Then a brainwashed church groupie girl, come over to me and was (stupidly) trying to defend the two idiots by trying to spout/preach their ‘Jesus’ love teachings. Good teachings that NONE of them actually lived or understood what they were talking about. (DV’s about ‘Jesus’ aka Andrew VanDeen in disguise; DV Ai Andrew and magnetic field makes people bow to him – emailed to CG; DV Smuggled long stem rose onto (Earth TV) pirate ship Ai game and I know (and can teach) how to clear away the blackness – emailed to CG 8.9.17) The girl seemed to be more nice and kind spirited and actually trying to live the teachings, but because she was brainwashed to think guys like Bart and what’s his name, were helping her and others, she was really missing the mark and foolish. She was trying to tell me I wasn’t being ‘Christ-like,’ or loving, or some such nonsense because I wasn’t supporting the Whopper boys that she was sexually crushing on hoping one of them would choose her. I was disgusted.
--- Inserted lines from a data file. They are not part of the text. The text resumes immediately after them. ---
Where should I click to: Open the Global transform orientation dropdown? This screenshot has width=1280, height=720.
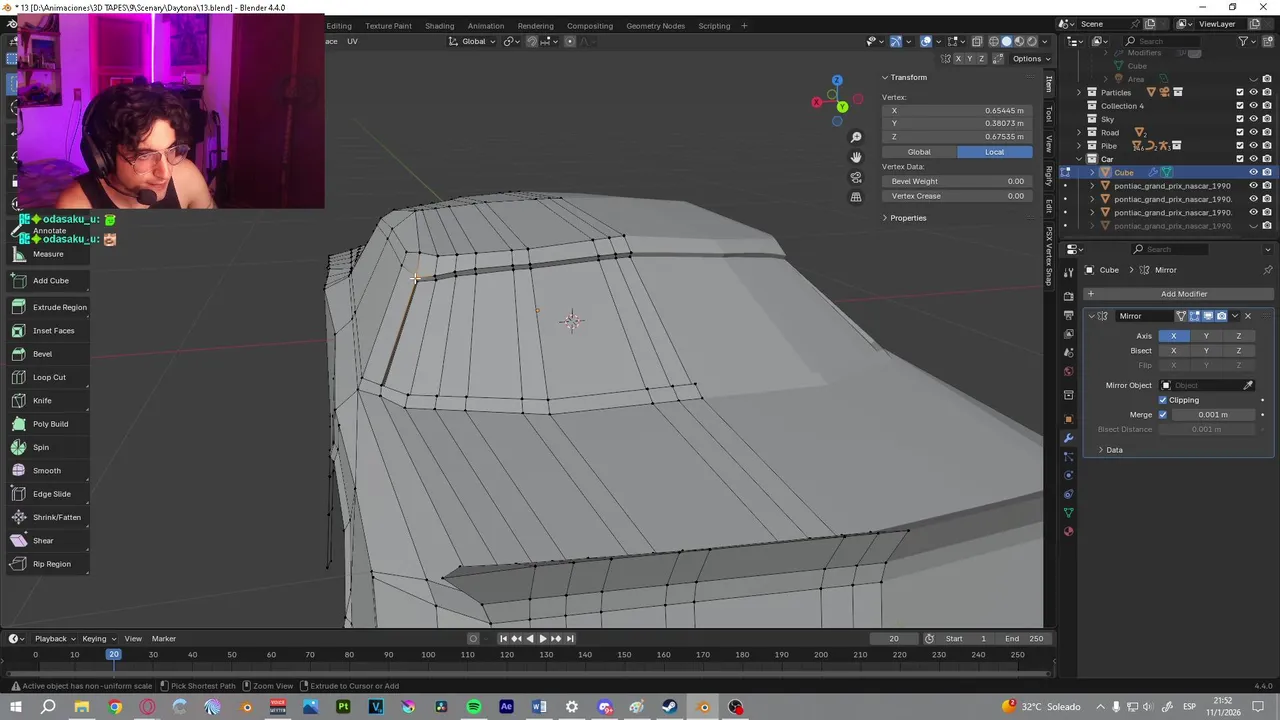point(472,41)
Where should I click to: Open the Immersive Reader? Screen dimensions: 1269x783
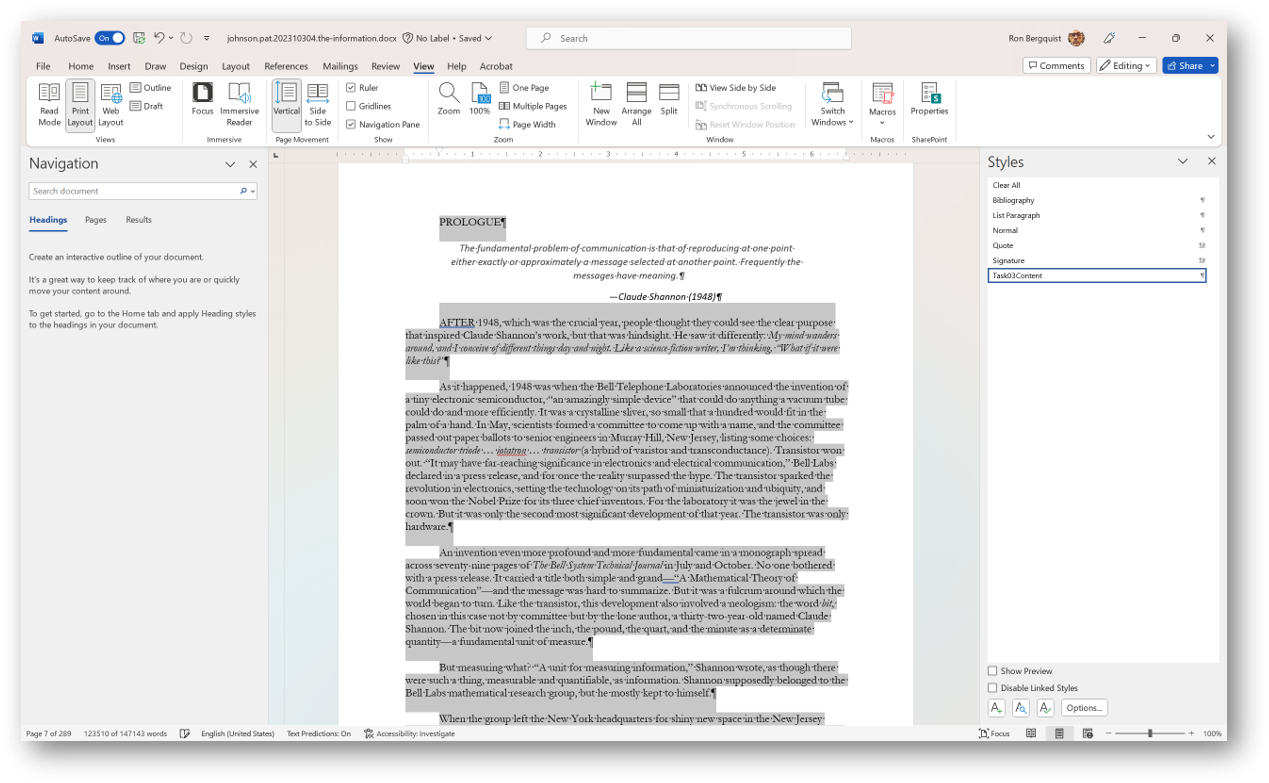point(239,105)
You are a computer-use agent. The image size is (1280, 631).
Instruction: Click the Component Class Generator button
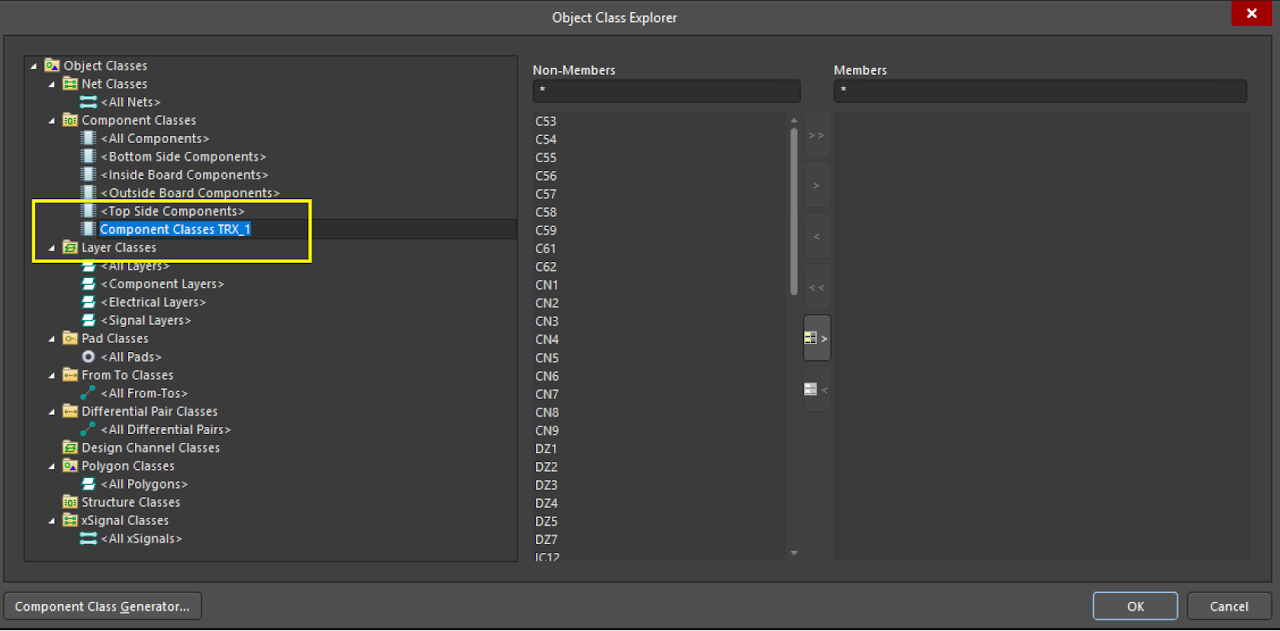pyautogui.click(x=102, y=605)
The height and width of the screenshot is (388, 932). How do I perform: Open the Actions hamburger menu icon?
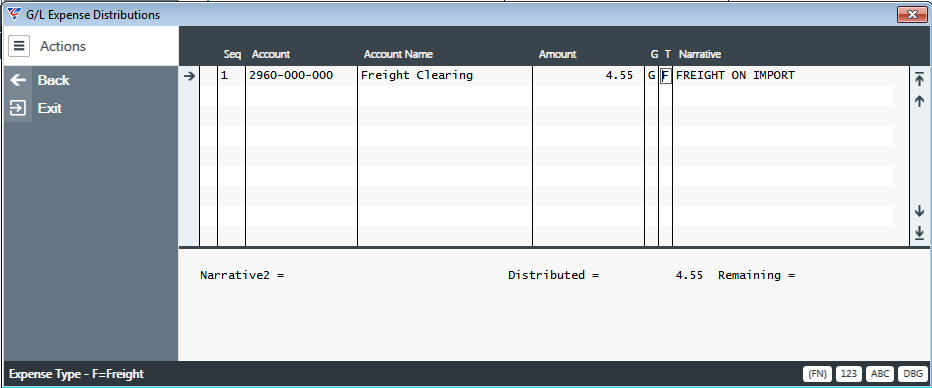19,46
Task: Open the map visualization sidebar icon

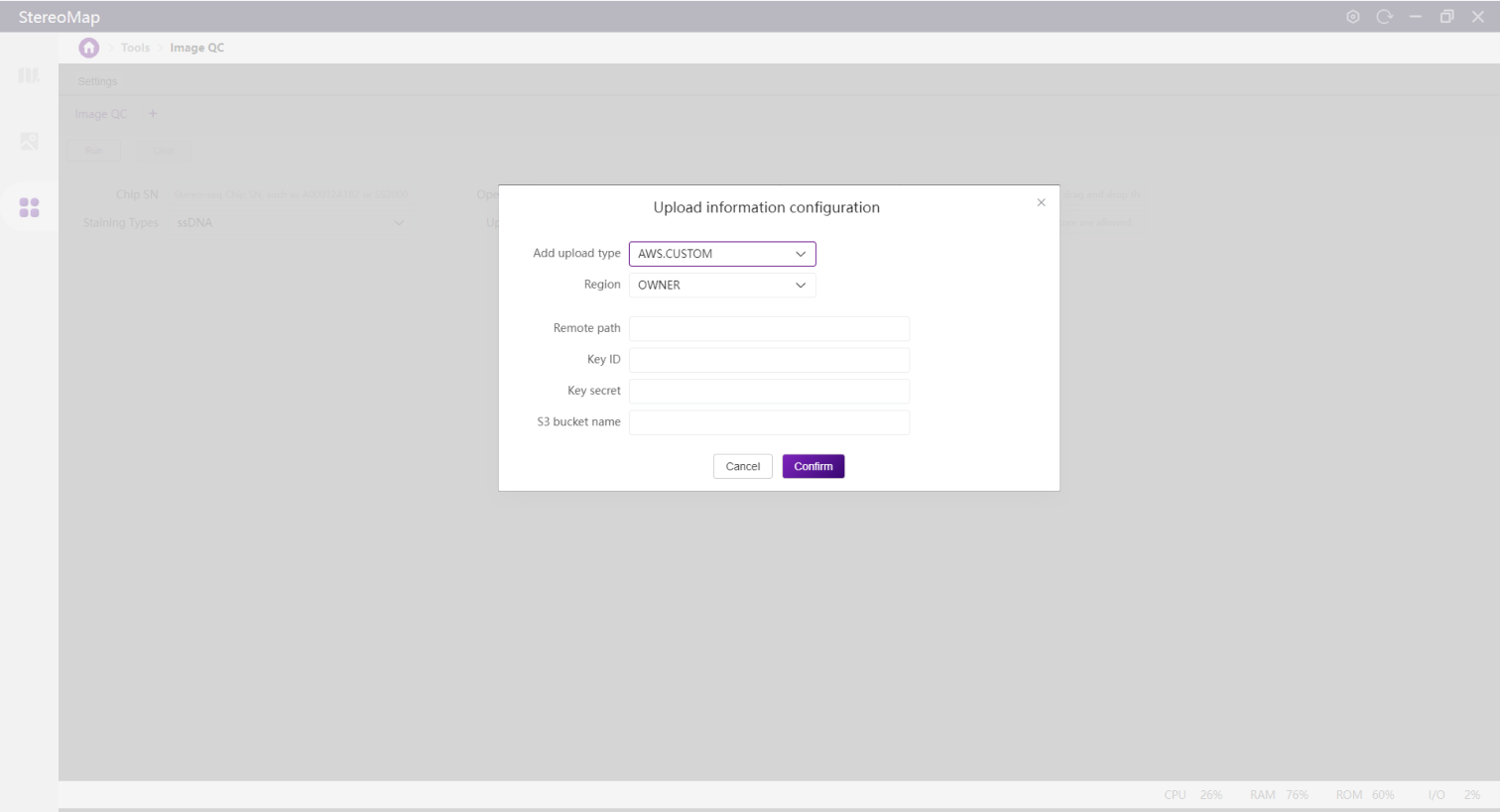Action: coord(29,76)
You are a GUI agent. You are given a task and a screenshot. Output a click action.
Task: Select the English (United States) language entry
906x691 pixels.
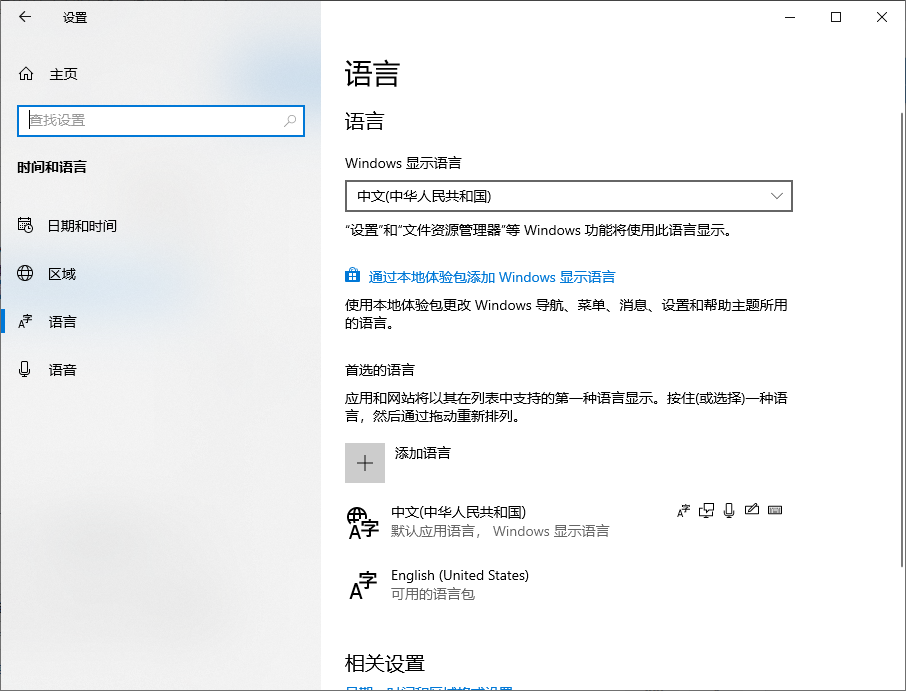[x=460, y=584]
She wanted to be with one of them as the ‘goody-two-shoes’ perfect (aka fake) church wife kind of way. The pretty young blond type that the pastor marries and maybe she could sing too for the church worship sessions.
Without being too rude to her; as I knew she was a stupid brainwashed idiot groupie follower not likely to ‘get’ anything I’d explain because she was too engrossed in her false narratives (beliefs) about the Whopper Boys; I simply told her she wasn’t living the loving kind of life she was preaching. She was way too groupie follower style and really into her false beliefs. The younger chubby Whopper boy was very smug he’d brainwash controlled her so well. Still, none of the church people really seemed to notice me.
I went over again to the same EOW boy (Bart?) and now I gave his smug-ass an earful. He was acting like he was SO much better than me because he was religious (aka brainwashed). He basically lived none of what he preached. He was just as bunch of talk and wanted to be worshipped like a god by the people dumb enough to follow him. He was acting like he was better than me because he had brainwashed people that thought he was a good ‘pastor’ person helping them. But, he knew the truth. He was a fraud and a crook . . . with no answers. He was now trying to play ‘cool’ in front of the people and he was trying to spout some of his religious crap to make it appear he was being ‘nice’ when he really was being a jerk. I’d had enough!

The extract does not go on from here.